Pork Schnitzel with Red Beans and Chow Chow

April 15th, 2014

Pork Schnitzel 1


Last week my friend Penny and I had our annual first Spring shopping trip to Asheville.  We always like to stop for lunch at Fig, our favorite French bistro.  It was a lovely day and we ate on the patio.  Penny ordered the Pork Schnitzel with Cranberry Beans and Chow Chow.  Here is how it looked.

Fig Pork Schnitzel She said it had a lot of flavor.  The flattened pork tenderloin was slathered in mustard before being breaded in Panko crumbs and deep fried.  The smooth cranberry beans and piquant chow chow relish sounded to me like the perfect balance of flavors.  So I had to see if I could make it at home.  I am very happy with the results.

Pork Schnitzel 3


I could not find cranberry beans, so I substituted simple red beans.  I pan fried the flattened pork tenderloin filets after dipping them in flour, thinned Dijon mustard and Panko crumbs.  I bought the chow chow relish at a local roadside stand.  This made a wonderful meal.

Pork Schnitzel V


It feels good to get inspirations from a restaurant and be able to come up with a new and special dish.  Although this came from a French inspired restaurant, it has all of the earmarks of a true Southern dish, albeit with German overtones.  I guess you could call it Global.  I am linking this to Tasty Tuesday at Penny’s Comforts of Home.

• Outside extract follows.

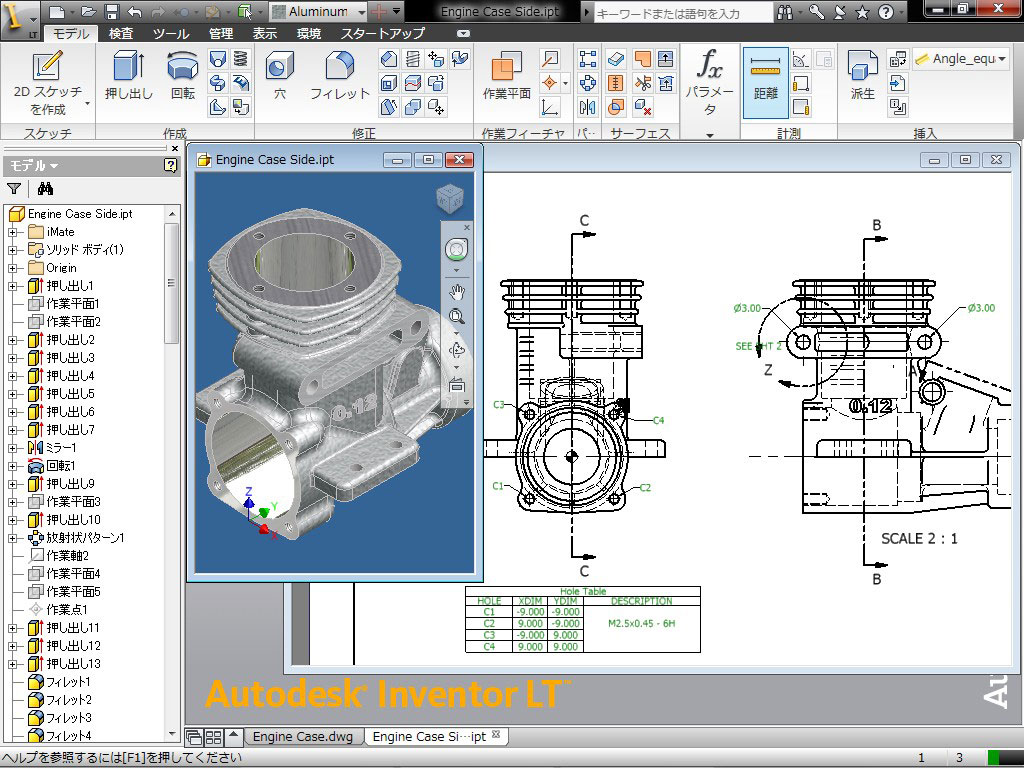1024x768 pixels.
Task: Select the 押し出し extrude tool
Action: pos(128,77)
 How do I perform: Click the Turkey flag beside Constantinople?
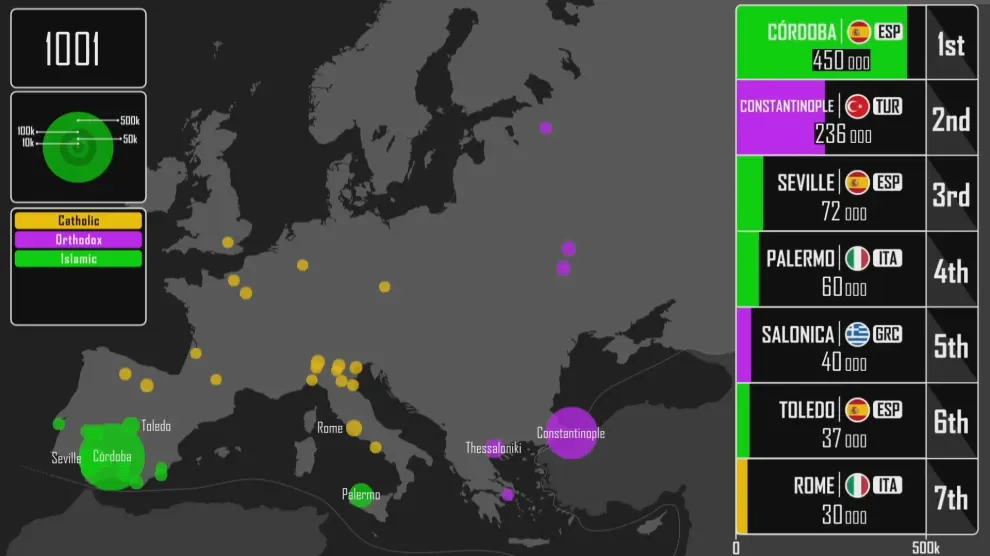[857, 106]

1 (1 1/2 lb.) Pork Tenderloin, trimmed and cut into 3-inch pieces.  You should get about 5 pieces
1/2 cup flour
Salt and pepper to taste
1/2 cup Dijon mustard thinned with a little water (You may need more)
1 cup Panko crumbs

Enough vegetable oil to come to 1/2 inch in a large skillet

Pound each pieces of pork tenderloin, cut side up, between 2 sheets of waxed paper until the meat is very thin.  Dip each piece into flour that has been seasoned with salt and pepper.  Then coat with mustard mixture.  Finally dip into panko crumbs to cover.  Place the pieces on a sheet pan and refrigerate for at least 30 minutes to set the crumbs.

Heat oil in the large skillet.  When hot, saute the pork pieces until they are browned on each side.  Watch carefully so they do not burn and adjust heat as needed.  You may have to do this in batches.  When they are well browned they should be done.  Keep warm in slow oven if you are not ready to serve.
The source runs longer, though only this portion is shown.